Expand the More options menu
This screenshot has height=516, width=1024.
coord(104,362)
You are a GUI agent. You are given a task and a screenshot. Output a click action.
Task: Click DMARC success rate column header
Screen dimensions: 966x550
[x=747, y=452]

* * * * * * * * *

Problem to work on: Write the lines out again exactly, beginning at the line that contains "You are a GUI" and stopping only at the final line of the listing above.

Answer box:
You are a GUI agent. You are given a task and a screenshot. Output a click action.
Task: Click DMARC success rate column header
Screen dimensions: 966x550
[x=747, y=452]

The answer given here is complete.